Singer and actress Joanne Gleason, daughter of Monty Hall (longtime host of Let’s Make a Deal), was born in Toronto in 1950. Her family moved to New York in 1956 and to Los Angeles in the early 1960s. She graduated from Beverly Hills High School in 1968 and took part in school productions of The Music Man, The Mikado, The Grass Harp, and The Madwoman of Chaillot. In high school she also received acting lessons from soap-opera actor John Ingle. She continued her education at UCLA and Occidental College.
In 1972 she had her professional stage debut in Promises, Promises with the Long Beach and San Francisco Light Opera companies, and in 1974 she played Ophelia opposite Stacy Keach in Hamlet at the Mark Taper Forum in Los Angeles.
It was in Michael Stewart and Cy Coleman’s musical I Love My Wife (1977) – a satire on wife-swapping – that Gleason made her Broadway debut, playing Monica, for which she won a Theatre World Award. She returned to Broadway in a 1985 revival of Peter Nichols’s play Joe Egg. Along with Marlo Thomas and Olympia Dukakis, Gleason was a member of the opening-night cast of Andrew Bergman’s comedy Social Security (1986), for which Gleason won the Drama Desk Award for Outstanding Featured Actress in a Play.
Although she had already gained attention and honors for her stage work, her performance as the Baker’s Wife in Stephen Sondheim’s wry fairy-tale musical Into the Woods (1987) made her a Broadway leading lady. The musical itself won Tonys® for Best Book of a Musical and Best Original Score, and Gleason earned a Tony® for Best Actress in a Musical. Her singing is preserved on the original Broadway cast recording.
In the Thin Man-inspired musical Nick and Nora (1991) by Arthur Laurents, Charles Strouse, and Richard Maltby Jr., Gleason played the leading lady, and in Dirty Rotten Scoundrels (2005), a musical based on the Steve Martin-Michael Caine comic film, she played Muriel, for which she earned a Tony® nomination for Best Performance by a Featured Actress in a Musical. In 2008 she starred off-Broadway in Willy Holtzman’s one-act play about 1960s radicalism, Something You Did.
A familiar presence in movies and on television, Gleason appeared in two of Woody Allen’s films – as Tony Roberts’s embarrassed wife in Hannah and Her Sisters (1986) and as Allen’s spouse in Crimes and Misdemeanors (1989). In Boogie Nights, she played Mark Wahlberg’s abusive mother. Other movies in which she has appeared include Heartburn, Let the Devil Wear Black, The Wedding Planner, Fathers and Sons, Wild Blue Yonder, Wedding Days, and Sex and the City.
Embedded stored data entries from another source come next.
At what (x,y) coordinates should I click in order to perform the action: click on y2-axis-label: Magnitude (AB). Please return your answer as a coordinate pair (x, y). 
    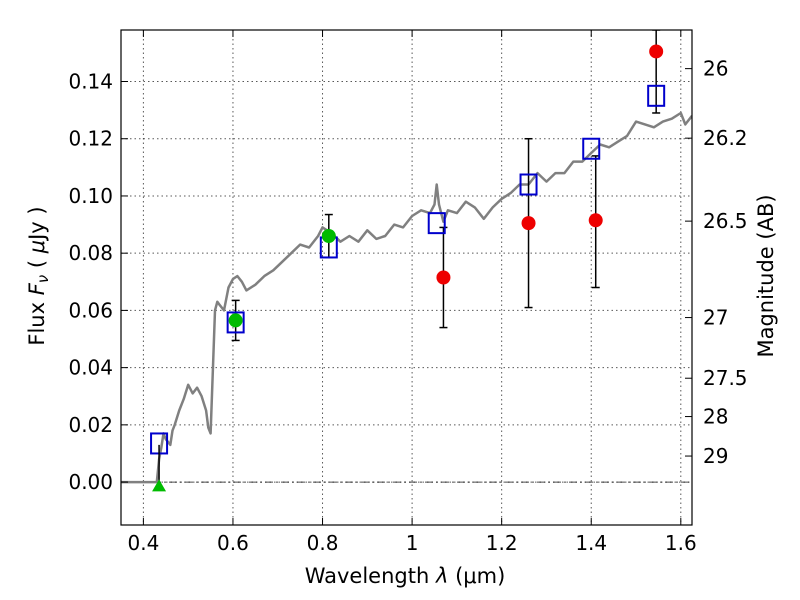
    Looking at the image, I should click on (766, 276).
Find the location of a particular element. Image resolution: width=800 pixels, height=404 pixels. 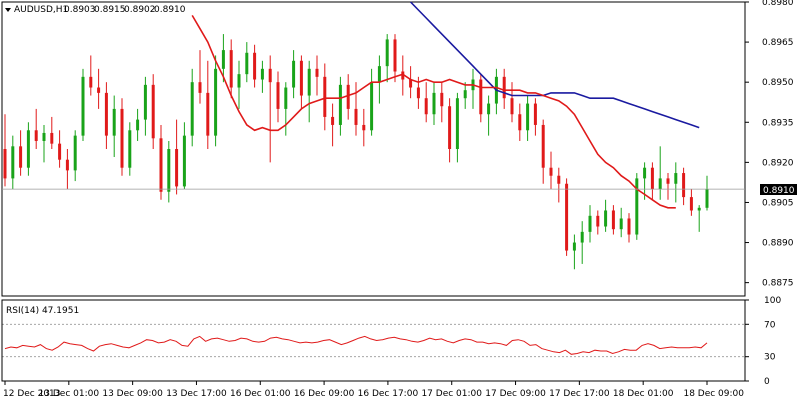

price-tick-label: 0.8950 is located at coordinates (778, 83).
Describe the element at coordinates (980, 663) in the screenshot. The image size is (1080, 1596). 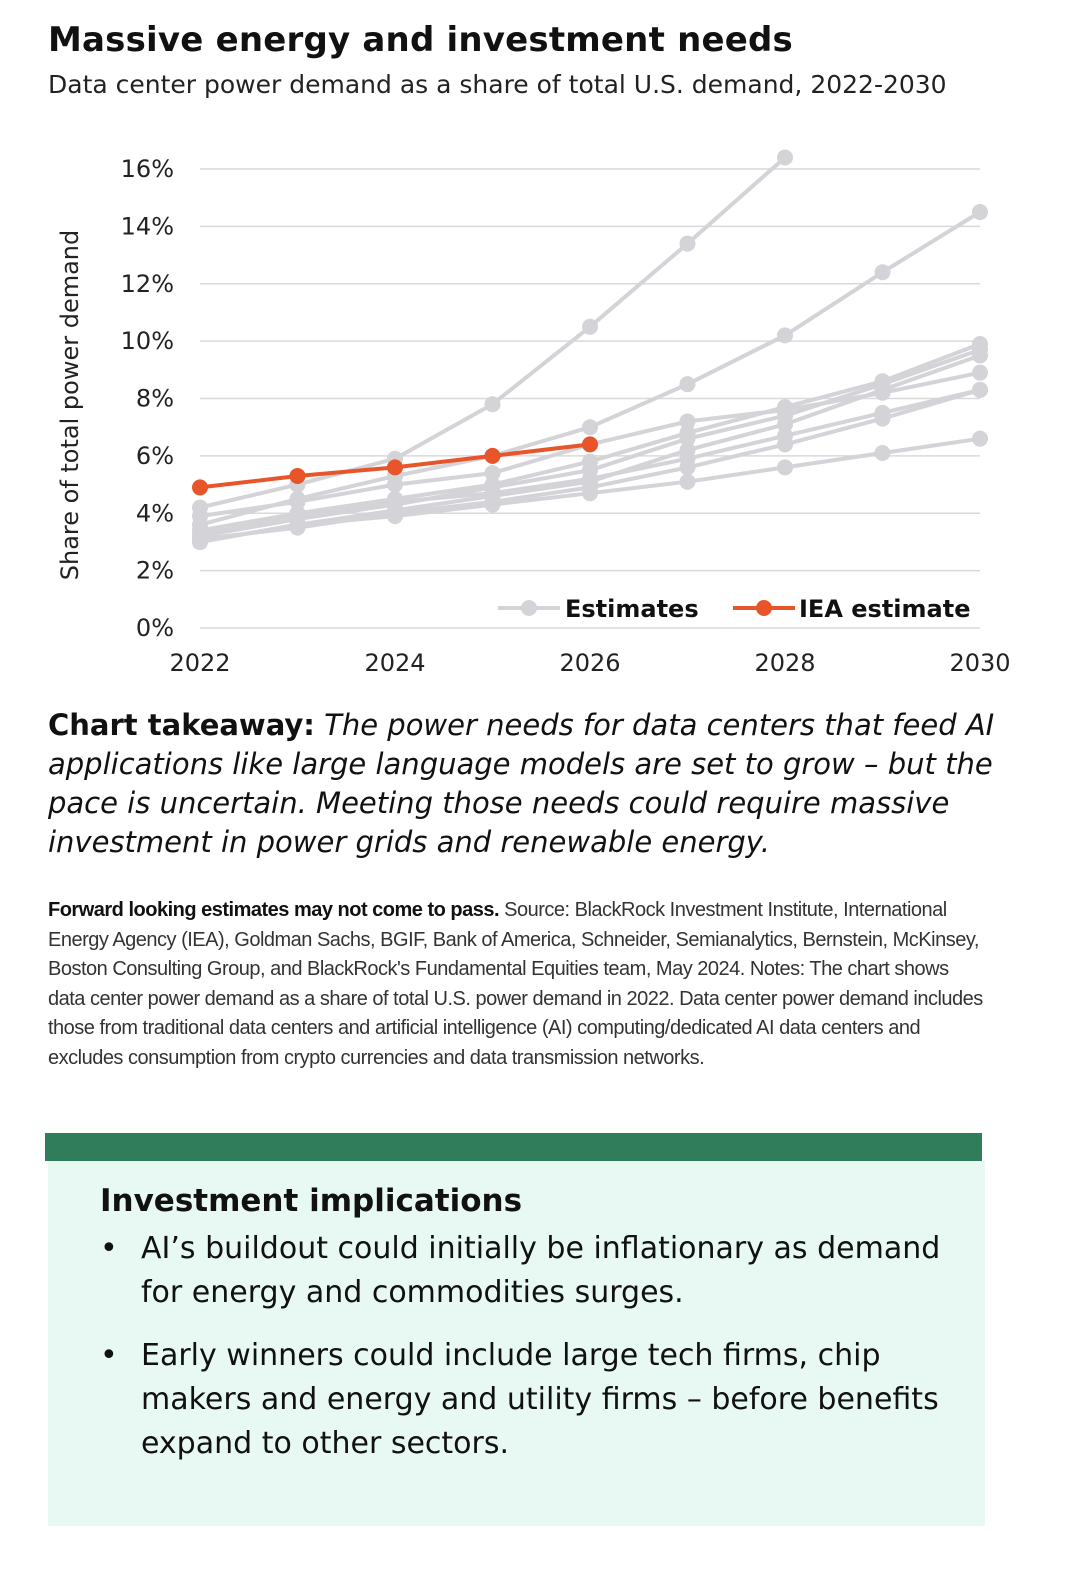
I see `x-tick-label: 2030` at that location.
On television, she was a regular on the CBS sitcom Love & War as the restaurant waitress Nadine Berkus. Other series in which Gleason appeared regularly are Hello, Larry; Temporarily Yours; Oh Baby; and Bette. She has also made appearances on The West Wing, The Practice, ER, Friends, Diff’rent Strokes, and Murphy Brown.
She is married to the actor Chris Sarandon.